EXERCISE AIM ->
Your task is to filter the entries and copy every line containing the string "agent".

DATA RECORDS ->
^^^^^^^^
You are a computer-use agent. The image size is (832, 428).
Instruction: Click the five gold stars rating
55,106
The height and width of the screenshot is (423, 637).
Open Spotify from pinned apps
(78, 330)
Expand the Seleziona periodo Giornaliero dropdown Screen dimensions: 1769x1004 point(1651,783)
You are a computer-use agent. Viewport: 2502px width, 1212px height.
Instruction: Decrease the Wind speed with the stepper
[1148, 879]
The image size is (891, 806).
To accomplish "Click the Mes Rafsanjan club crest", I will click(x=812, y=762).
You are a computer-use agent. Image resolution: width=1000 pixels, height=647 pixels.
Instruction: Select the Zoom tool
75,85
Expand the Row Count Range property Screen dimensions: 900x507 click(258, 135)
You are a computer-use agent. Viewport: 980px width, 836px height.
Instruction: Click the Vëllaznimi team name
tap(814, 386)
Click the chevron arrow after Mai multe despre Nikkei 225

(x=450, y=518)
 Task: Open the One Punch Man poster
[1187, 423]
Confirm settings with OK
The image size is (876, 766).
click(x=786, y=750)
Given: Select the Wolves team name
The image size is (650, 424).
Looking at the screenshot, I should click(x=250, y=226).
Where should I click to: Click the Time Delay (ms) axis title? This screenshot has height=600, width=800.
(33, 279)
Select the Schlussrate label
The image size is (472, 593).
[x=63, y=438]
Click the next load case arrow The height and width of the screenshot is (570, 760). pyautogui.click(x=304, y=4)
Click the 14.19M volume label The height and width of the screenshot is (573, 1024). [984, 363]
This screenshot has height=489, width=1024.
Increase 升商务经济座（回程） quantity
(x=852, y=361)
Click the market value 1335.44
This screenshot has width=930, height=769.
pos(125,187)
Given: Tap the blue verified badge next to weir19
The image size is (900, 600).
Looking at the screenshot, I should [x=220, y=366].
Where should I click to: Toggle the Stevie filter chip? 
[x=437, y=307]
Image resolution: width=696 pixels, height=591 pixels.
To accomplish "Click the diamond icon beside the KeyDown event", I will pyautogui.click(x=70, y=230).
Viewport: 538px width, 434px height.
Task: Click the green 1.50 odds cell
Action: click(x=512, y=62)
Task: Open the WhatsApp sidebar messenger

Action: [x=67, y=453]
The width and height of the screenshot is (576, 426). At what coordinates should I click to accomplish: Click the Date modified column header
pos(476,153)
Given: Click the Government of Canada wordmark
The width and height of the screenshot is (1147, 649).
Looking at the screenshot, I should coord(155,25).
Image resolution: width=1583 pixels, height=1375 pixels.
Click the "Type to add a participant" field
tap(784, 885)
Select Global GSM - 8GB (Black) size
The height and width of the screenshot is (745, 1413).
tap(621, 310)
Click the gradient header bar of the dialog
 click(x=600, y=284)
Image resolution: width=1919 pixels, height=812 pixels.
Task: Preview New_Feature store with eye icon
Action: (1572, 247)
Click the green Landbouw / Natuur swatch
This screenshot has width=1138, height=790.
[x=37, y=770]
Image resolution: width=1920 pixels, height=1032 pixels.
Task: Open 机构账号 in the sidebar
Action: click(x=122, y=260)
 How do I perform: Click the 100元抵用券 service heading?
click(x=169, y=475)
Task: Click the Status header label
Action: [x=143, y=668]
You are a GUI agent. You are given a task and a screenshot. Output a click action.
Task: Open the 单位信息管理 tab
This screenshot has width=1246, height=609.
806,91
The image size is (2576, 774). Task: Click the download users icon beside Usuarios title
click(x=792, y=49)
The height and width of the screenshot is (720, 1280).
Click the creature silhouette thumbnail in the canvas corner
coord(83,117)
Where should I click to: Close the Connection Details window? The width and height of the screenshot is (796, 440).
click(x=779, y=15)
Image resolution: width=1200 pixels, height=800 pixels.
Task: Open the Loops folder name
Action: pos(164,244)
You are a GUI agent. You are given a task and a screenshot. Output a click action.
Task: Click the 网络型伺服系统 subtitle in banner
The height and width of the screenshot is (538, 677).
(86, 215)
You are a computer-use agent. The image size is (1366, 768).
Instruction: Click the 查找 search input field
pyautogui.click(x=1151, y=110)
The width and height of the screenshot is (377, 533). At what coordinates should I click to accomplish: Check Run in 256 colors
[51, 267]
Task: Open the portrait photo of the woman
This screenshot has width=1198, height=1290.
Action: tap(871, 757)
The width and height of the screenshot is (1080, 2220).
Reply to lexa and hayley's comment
^^^^^^^^
EXERCISE RESPONSE ->
You are a computer-use agent. The image size is (832, 428).
You are a computer-use agent. Viewport: 2502px width, 1212px height.
You are a computer-use agent. Image resolution: width=1000 pixels, height=647 pixels.
You are a computer-use agent. Viewport: 980px width, 836px height.
You are a GUI agent. You are given a task and a screenshot. Output a click action.
You are a GUI agent. You are given a task and a screenshot. Output a click action.
You are a computer-use agent. The image size is (1366, 768).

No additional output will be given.